Among the entries below, find the lines with the word "will" and return them.

Stored data entries
◆ ◆ ◆ ◆ ◆

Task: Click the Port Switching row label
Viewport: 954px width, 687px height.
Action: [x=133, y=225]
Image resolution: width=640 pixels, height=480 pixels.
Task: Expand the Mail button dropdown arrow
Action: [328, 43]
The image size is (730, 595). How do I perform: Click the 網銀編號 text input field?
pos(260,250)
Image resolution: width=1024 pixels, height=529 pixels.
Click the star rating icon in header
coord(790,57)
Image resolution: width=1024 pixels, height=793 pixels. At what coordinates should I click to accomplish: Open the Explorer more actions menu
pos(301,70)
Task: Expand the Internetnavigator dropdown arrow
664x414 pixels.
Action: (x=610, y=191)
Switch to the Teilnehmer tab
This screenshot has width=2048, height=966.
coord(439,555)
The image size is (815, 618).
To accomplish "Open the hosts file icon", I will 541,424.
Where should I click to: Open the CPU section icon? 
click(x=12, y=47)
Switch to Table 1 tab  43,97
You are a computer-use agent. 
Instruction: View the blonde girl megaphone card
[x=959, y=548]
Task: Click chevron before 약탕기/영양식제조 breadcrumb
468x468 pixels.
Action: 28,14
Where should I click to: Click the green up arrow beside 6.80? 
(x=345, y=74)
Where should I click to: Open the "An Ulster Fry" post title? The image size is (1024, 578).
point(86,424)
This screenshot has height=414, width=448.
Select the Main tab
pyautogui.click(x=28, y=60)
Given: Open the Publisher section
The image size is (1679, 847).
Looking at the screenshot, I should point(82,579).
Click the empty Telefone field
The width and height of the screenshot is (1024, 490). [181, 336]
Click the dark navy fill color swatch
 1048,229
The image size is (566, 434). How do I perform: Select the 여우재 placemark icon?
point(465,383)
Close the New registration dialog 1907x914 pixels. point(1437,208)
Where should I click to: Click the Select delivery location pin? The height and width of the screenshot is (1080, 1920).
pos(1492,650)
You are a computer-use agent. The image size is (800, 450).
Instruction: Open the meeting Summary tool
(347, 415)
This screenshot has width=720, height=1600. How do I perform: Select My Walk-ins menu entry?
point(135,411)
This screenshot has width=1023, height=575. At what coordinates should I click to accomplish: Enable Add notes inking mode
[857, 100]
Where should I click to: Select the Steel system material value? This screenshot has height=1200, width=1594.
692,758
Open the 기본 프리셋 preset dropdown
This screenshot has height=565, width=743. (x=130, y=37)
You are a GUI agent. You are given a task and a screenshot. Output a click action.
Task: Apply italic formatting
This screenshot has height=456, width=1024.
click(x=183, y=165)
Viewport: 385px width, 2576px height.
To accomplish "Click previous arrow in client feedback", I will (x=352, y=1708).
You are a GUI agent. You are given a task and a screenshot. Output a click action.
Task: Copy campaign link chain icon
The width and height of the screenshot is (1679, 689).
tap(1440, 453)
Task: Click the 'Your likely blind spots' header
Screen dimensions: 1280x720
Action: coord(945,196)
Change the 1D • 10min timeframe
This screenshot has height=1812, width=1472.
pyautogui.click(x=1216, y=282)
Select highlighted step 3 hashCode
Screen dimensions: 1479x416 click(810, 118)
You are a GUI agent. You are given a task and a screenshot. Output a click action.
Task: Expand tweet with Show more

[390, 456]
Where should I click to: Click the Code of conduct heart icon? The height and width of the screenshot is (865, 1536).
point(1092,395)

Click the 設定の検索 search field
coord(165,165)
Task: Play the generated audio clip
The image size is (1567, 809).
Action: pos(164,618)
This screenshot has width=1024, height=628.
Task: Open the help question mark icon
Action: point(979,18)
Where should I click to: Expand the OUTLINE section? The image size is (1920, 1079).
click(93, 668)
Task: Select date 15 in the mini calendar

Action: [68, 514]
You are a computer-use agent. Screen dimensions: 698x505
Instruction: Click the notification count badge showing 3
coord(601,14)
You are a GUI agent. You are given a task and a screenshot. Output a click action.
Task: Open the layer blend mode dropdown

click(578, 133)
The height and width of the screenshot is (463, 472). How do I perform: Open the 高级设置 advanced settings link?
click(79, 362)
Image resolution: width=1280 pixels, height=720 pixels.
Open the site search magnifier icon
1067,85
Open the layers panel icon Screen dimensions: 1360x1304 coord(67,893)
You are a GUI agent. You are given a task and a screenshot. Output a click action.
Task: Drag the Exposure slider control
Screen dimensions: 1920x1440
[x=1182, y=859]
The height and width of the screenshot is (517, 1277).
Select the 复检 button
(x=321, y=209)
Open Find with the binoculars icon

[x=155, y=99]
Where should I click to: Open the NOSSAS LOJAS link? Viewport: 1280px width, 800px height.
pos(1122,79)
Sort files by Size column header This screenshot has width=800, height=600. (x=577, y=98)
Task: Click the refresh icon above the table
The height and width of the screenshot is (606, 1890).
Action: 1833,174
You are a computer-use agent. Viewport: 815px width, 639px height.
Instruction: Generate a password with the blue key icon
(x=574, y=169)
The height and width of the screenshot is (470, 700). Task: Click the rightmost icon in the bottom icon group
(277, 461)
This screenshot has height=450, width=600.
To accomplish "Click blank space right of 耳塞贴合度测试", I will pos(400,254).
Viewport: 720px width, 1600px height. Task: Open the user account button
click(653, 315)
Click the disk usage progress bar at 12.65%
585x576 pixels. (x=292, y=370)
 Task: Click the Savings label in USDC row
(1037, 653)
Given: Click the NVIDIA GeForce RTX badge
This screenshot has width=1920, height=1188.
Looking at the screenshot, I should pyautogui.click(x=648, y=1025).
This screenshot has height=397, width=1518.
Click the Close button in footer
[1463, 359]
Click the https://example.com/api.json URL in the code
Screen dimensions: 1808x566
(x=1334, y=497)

◆ ◆ ◆ ◆ ◆

**ANSWER BOX**.
To accomplish "Open the hosts file icon", I will 541,424.
To accomplish "Click previous arrow in client feedback", I will (x=352, y=1708).
To accomplish "Click blank space right of 耳塞贴合度测试", I will pos(400,254).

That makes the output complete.